>> start
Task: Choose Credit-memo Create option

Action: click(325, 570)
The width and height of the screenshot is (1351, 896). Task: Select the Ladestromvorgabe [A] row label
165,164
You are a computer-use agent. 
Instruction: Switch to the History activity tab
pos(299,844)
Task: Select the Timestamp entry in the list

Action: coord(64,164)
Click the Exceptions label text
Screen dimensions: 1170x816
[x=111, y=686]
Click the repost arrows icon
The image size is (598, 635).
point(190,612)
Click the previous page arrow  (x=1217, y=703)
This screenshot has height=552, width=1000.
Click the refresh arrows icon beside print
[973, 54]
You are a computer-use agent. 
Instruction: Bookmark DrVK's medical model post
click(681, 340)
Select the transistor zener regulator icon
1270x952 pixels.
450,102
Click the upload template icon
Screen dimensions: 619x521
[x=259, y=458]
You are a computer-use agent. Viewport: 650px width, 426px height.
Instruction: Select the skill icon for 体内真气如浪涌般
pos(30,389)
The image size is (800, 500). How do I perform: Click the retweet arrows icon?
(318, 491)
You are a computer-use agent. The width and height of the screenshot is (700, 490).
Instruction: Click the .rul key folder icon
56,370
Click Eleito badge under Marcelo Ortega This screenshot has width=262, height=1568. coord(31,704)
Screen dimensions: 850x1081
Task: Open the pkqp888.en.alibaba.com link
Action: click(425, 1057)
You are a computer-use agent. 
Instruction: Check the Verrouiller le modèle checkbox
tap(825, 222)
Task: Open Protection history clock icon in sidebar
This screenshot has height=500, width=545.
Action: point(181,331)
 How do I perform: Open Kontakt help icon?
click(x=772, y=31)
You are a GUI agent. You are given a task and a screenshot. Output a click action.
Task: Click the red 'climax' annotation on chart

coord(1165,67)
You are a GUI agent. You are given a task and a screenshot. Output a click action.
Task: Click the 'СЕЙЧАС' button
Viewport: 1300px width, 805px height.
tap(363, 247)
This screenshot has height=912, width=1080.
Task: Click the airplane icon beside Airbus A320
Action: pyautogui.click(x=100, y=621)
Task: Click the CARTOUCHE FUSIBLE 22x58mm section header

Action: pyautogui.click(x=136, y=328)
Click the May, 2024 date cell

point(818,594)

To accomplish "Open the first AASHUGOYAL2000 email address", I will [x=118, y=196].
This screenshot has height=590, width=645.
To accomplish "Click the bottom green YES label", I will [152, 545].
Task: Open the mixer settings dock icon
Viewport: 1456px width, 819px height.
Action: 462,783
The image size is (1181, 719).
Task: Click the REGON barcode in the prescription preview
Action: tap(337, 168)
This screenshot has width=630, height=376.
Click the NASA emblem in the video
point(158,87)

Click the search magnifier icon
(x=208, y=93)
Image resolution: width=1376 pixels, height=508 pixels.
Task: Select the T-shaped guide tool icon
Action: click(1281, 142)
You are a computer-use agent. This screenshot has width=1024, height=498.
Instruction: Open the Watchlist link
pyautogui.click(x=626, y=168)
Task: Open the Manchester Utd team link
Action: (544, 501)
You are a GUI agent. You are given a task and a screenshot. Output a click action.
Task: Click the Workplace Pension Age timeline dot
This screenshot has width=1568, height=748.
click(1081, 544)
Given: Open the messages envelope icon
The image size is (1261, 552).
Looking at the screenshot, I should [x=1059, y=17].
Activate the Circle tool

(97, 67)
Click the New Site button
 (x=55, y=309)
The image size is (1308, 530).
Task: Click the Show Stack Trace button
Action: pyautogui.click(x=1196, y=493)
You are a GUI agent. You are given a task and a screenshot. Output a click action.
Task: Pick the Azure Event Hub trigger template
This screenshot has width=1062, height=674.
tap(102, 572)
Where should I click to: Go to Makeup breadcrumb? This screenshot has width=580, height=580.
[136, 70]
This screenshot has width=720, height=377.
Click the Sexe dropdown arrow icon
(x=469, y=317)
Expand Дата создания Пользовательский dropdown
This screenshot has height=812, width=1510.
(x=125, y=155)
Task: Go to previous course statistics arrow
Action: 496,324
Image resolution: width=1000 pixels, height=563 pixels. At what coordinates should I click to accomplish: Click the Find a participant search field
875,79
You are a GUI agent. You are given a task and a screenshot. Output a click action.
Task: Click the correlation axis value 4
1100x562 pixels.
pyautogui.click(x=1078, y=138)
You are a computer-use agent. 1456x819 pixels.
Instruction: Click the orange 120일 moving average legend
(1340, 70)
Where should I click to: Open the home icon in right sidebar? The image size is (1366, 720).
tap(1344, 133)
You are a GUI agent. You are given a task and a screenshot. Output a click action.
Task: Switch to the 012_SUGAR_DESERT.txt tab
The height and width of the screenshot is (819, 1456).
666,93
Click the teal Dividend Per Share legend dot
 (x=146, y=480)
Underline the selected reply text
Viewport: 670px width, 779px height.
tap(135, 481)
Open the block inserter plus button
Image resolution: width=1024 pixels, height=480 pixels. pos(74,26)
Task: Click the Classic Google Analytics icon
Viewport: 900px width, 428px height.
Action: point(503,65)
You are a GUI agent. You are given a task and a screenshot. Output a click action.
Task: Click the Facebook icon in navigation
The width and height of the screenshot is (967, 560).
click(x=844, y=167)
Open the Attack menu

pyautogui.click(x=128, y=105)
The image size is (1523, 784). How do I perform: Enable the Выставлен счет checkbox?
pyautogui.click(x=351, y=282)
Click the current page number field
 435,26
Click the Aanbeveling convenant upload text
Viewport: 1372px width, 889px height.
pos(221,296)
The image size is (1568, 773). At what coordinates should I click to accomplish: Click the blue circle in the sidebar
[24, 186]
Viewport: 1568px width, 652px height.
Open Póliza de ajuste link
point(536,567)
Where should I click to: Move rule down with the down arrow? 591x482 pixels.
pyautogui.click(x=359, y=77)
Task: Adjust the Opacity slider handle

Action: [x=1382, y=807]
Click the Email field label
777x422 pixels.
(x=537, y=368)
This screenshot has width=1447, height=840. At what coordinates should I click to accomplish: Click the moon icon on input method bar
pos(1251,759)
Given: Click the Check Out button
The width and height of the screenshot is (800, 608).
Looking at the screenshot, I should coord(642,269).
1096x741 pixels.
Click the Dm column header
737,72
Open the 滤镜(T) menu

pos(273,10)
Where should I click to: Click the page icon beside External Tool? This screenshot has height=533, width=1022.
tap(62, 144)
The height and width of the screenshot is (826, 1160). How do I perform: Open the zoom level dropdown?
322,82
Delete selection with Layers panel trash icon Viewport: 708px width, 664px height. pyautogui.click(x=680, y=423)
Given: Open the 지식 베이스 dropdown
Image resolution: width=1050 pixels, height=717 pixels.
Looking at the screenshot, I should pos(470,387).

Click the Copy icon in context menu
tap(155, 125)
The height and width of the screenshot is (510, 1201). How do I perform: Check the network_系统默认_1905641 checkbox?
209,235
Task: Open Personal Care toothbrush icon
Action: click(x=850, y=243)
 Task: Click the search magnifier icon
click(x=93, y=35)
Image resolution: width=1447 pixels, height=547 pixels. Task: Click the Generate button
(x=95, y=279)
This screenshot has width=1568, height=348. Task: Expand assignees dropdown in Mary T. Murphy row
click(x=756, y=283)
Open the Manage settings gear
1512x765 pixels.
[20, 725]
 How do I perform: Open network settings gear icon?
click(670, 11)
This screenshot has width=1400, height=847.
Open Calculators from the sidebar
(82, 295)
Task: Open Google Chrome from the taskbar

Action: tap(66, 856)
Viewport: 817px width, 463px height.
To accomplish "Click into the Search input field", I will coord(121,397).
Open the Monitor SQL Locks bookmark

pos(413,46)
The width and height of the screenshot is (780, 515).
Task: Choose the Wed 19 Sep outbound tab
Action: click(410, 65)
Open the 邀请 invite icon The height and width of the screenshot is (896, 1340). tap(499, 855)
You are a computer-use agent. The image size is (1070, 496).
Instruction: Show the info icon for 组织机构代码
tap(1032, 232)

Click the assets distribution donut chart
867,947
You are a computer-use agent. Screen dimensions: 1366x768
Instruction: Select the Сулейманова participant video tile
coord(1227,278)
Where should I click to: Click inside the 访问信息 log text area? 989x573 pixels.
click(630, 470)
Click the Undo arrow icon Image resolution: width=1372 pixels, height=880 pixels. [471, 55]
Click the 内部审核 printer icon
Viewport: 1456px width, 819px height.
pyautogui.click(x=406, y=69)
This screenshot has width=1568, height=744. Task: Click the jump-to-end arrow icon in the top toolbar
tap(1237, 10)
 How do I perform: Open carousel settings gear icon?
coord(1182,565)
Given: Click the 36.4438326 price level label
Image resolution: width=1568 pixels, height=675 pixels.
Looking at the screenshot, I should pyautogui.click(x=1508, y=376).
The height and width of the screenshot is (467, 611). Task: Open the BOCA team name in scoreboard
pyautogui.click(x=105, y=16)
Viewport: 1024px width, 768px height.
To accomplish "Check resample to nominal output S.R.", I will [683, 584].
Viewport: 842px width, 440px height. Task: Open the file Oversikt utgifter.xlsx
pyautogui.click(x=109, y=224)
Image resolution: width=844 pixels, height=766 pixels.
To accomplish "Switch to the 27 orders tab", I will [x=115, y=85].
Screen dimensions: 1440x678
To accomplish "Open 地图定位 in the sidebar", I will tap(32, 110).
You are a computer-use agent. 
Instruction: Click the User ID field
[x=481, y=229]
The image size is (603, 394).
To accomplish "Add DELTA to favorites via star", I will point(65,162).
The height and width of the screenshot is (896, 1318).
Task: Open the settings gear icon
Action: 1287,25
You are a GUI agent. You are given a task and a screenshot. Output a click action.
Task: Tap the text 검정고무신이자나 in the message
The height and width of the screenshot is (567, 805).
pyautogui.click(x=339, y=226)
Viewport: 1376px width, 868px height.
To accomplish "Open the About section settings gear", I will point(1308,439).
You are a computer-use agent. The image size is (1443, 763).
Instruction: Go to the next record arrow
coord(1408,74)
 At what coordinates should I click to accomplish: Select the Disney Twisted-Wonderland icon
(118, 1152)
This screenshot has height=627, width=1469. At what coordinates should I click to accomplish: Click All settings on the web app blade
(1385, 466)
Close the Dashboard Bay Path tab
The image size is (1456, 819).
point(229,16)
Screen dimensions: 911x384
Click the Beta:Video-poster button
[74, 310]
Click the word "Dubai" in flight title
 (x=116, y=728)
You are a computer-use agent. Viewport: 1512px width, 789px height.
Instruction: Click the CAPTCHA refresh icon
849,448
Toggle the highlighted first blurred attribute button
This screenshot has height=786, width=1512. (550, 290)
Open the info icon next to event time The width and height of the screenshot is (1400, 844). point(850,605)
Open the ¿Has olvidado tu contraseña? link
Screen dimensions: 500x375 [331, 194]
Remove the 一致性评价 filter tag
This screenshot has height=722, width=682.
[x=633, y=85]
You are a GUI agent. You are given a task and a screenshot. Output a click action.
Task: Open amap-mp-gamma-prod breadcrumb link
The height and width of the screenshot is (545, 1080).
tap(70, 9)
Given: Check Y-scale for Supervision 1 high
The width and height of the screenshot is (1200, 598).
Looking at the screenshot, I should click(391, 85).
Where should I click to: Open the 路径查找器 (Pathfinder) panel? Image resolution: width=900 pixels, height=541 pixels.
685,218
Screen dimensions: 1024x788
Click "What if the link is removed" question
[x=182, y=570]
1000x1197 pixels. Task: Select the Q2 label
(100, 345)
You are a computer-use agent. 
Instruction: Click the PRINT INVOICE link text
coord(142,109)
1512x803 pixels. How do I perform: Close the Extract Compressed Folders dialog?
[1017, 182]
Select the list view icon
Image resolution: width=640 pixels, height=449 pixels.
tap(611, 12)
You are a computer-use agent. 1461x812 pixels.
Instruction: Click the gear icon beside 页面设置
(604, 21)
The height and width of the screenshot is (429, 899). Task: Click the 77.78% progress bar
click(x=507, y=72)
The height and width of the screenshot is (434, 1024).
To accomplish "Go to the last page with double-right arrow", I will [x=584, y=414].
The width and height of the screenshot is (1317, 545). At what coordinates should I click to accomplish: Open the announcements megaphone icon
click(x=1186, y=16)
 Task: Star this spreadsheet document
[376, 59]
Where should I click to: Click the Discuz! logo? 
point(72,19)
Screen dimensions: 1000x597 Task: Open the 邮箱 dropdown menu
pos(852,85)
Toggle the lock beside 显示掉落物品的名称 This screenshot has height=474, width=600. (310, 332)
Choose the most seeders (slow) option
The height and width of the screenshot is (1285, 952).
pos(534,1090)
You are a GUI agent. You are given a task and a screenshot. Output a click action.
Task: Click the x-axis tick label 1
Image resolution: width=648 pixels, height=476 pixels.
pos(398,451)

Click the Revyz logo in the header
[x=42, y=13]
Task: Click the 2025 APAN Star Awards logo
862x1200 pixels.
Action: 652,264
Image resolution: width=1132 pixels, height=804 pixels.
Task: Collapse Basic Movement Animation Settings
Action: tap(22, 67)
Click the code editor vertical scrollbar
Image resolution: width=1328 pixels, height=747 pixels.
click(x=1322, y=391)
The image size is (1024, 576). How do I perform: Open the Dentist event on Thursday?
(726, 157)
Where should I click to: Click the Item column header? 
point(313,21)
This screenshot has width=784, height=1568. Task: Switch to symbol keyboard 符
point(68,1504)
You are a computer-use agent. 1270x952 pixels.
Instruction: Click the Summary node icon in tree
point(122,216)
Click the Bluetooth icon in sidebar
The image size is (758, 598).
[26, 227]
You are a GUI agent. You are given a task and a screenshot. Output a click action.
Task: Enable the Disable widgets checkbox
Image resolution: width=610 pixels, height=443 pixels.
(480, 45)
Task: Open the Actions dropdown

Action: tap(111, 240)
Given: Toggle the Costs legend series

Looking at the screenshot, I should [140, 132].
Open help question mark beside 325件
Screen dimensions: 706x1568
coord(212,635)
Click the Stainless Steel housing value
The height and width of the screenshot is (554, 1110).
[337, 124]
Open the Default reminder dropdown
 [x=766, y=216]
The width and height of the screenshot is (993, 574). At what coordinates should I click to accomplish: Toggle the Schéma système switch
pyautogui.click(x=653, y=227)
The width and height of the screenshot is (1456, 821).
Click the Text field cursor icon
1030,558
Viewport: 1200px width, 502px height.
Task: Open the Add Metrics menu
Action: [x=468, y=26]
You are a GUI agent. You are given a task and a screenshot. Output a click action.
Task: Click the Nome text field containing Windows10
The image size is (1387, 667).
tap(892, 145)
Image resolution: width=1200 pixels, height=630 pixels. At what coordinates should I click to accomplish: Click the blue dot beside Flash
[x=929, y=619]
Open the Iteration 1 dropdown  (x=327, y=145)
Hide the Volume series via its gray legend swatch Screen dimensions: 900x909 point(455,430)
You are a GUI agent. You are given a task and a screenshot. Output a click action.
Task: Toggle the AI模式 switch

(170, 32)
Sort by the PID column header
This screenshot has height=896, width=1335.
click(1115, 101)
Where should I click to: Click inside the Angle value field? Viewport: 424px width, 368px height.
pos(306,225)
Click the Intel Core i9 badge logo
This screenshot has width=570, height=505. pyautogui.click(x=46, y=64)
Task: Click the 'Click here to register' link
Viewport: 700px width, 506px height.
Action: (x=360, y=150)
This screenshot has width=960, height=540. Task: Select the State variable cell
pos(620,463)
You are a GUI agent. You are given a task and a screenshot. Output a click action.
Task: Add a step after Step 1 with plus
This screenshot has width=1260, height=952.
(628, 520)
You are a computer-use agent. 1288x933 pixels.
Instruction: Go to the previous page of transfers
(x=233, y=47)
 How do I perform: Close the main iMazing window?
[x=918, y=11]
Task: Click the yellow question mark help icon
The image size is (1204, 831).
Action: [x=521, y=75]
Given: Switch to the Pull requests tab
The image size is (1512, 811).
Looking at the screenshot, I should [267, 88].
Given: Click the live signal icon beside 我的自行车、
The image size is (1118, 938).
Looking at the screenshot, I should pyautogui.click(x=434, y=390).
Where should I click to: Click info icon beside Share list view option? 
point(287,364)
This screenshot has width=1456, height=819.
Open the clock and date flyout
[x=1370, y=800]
>> end
What to work on — Filter the lines above, keeping every one that contains the word "inside".

Solution for this task —
Where should I click to: Click inside the 访问信息 log text area? 989x573 pixels.
Where should I click to: Click inside the Angle value field? Viewport: 424px width, 368px height.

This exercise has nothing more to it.